16 March 2007

Visa: It's Everywhere You Want to Be

Welcome back to another episode of "Where's My Visa?"

Previously on WMV, I handed over my entire identity - visa, passport, registration, measurements (ok, not those) - to the office at the University that coordinates international students and faculty. I should note that the gentleman that runs that office - A.M. - has always been very helpful and for that I am very grateful. In any case, in the previous episode I was given the phone number of the office in the University that would actually issue my new visa and told to call in about a week to find out when they would be ready.

I called as instructed, politiely told the person on the other end of the line my name and my purpose in calling.

"I have no idea when your documents will be ready. Come to the office between the 14th and and the 17th and we'll look." The man hung up before I could clarify whether he was referring to the 14th-17th of March, or if he was referring to the hours of the day: 14:00-17:00. You see, Russia runs on 24-hour time, and when a gruff man is dismissively growling at you on the phone it can be hard to tell the difference between the date and the time. At least for me it is. So, I decided to hedge my bets and show up on the 16th of March at 15:00, well within the safety zone for both interpretations.
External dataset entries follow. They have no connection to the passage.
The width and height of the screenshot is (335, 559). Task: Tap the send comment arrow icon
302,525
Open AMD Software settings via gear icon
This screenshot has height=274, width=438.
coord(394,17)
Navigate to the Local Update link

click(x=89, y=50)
I found the office, and instead of the gruff man, I spoke with a young lady, giving her my name and what I was there for (finding out when the visa would be ready). She pulled out my registration but not my passport or visa. After searching the office for my passport and not finding it, she simply stated, "we don't have your passport."

My heart fell to the floor and I lost a little more hair on my head, along with at least a couple of months off my life expectancy. My passport was missing.

The next 10 minutes can be summarized as follows:

Them: "We don't have your passport, are you sure it was brought here?"
Me: "Yes, AM brought the whole packet with all my documents."
Them: "Well he didn't bring the passport."
Me: "But my registration was in the passport. You have my registration here. Where's the passport that it came from?"
Them: "I don't know. We don't have your passport. Maybe AM still has it."
Me: "But why would he have it? He brought it here."
Them: "Why would he bring it here? We don't need it for your registration."
Me: "But I don't need a registration, I need a new visa."
Them: "Why do you need a new visa, didn't you just get here?"
Me: "No, they're extending my old visa."
Them: "Well, we don't need your passport for that."
Me: "So why did AM take my passport?"
Them: "I don't know. We don't have it here."

In the meantime I call AM to tell him what's going on. Then he calls the office where I'm standing to ask them where my passport is:

Them, to AM: "We don't have the passport. You didn't give it to us"
I don't know what he said on the other end of the line, but I have a feeling it had something along the lines of, "Yes, I did give it to you."

Another round of searching for the passport.
"We don't have your passport. You should talk to AM and find out where it is."

Normally this wouldn't be so urgent, except for the fact that I have a trip to the U.S. and the U.K. planned for early April and need my documents before I can leave. All of a sudden I saw those plans melting before my eyes...

Fuming, I went to AM's office and found him on the phone again with the office. As I stood there he spent a good 5 minutes explaining everything in great detail to the woman on the other end of the line. I was comforted in knowing that it wasn't just me and my broken Russian that was preventing the ladies in the office from understanding the problem. Even a man fluent in Russian was having a hard time getting the point across.

Finally he hung up the phone and explained what had happened. Apparently the computer had crashed the day my documents were delivered and they sat there for a week without anyone doing anything. The were just rediscovered on Tuesday and were in the process of being processed for further processing. AM assured me that I would have them back in time for my trip.

"Thank God," I told him. "I was worried that they had been lost."

As I left his office, he told me with a slight grin on his face and a twinkle in his eye, "In Russia we don't lose things. We just take a long time looking for them!" Touche, AM!

Of course, this little saying puts the familiar (and tired) question of "who lost Russia?" in a new light: maybe Russia isn't lost after all - maybe we're just still looking for it...

3 comments:

amelia said...

dude, my nerves would be SHOT. i'm gonna rock at field work.

La Russophobe said...

Some people interpret these types of events as indications of Russian incompetence, and they might be. People think that since Russians are known to demonstrate hospitality to visitors, these outrages must be unintentional. But I'm surprised how few people make the connection between Russian xenophobia, the Kremlin's need to preserve its chokehold on the population, and events like this. It seems to me it's just the third side of the triangle of power in Russia, simply a sign that Russians simply don't want outsiders in the country. Say what you like about Russians' willingness to cook a bowl of soup for a foreign guest, if they're prepared to look the other way while their government commits these kinds of outrages (to say nothing of providing funding to terrorist organizations and weapons to rogue states like Venezuela), then how friendly could they actually be? After all, who knows what the Russians say when the foreigner is out of the house.

SovietCity said...

what a nightmare ! Glad they eventually found your passport.

I've sometimes had to hand over my documents in Russia to different organisations, and always been terrified of what would happen if they were lost.

Imagine trying to get a new passport/visa in Russia?